Questa è una versione di archivio del 2009, torna alla versione del 2011

Presentazione

Tre anni fa Teatro e Colline faceva una scelta. Decideva, dopo stagioni meno connotate, e proprio alla soglia della maggiore età, di riprendere il cammino interrotto. Recuperare la missione che aveva scatenato passioni, catalizzato energie e fatto nascere un festival quando di festival in Italia ce n’erano pochi. Un festival di teatro sperimentale, “di ricerca”: ancora meno. Un festival in un piccolo paese del nord ovest: praticamente l’unico.
La scelta recente, al pari dell’intuizione di allora, non è banale né scontata. Difendere il senso di una storia, cercare di riannodare un filo, considerare la cultura una rotta. Altrove si cancellano con disinvoltura cammini e ambizioni, ci si abbandona allargando le braccia alla deriva dell’intrattenimento o del popolare a tutti i costi, si coltivano tradizioni dell’ultima ora, parate in maschera e si apparecchiano tavolate per il week end. Si assume che l’arte, casomai, sia mero strumento del turismo e dell’animazione. A Calamandrana non è accaduto.
Si è deciso di riprendere l’antica via. Indagare, promuovere e incontrare quelle compagnie, registi, attori e autori, che, su un palco, inventano e prefigurano, modellano linguaggi e forme.
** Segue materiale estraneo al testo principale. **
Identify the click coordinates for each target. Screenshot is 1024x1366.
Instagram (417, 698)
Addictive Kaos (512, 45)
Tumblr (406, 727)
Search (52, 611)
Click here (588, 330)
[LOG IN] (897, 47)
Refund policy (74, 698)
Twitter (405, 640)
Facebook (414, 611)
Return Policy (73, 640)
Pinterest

Insieme, ci siamo messi in moto. Abbiamo fatto nuove conoscenze e invitato gruppi a presentare qui i frutti del loro lavoro più attuale.
Dal 23 al 28 luglio 2009 Teatro e Colline, XIX edizione, ospita quattordici compagnie da tutta Italia. Già affermate, giovani o giovanissime, comunque emergenti, segnalate dalla critica e premiate per i debutti. Da Bari a Verona, da Pistoia a Roma, da Bologna a Firenze, da Napoli a Torino e Milano. Quattordici allestimenti, letture, riletture o performance. Si tratta ancora di “prime” per il Piemonte, e spesso per le regioni vicine, stavolta con l’eccezione di un’opera nata con una residenza astigiana.
Questo nuovo affaccio, piccolo ma speriamo significativo, chiude un triennio.
E’ un tempo che ci eravamo dati. Un tempo sufficiente, oggi, a farci sognare un luogo in cui il teatro contemporaneo e una comunità coltivano relazioni. Luogo fisico, condiviso, in cima a un borgo, in una piazzetta, lungo una via maestra o altrove. Per una settimana e oltre.
Pensiamo che la creatività e la tenacia del teatro, di questo teatro, siano anche risposta alla Crisi. Non a quella economica e finanziaria, che mina il lavoro e il futuro anche su queste colline, ma alla crisi, altrettanto generale però silenziosa, del senso e della gioia, della curiosità e del coraggio, dell’immaginazione, della voglia di conoscere il Nuovo e di riconoscersi, anche nel cambiamento.
Calamadrana non sarà mai un semplice satellite della scena artistica nazionale. Crediamo che le ragioni di territorio, i suoi spazi e le sue prospettive, possano forgiare i modi stessi dell’incontro, dare forza al festival e disegnare gli scenari futuri di Teatro e Colline.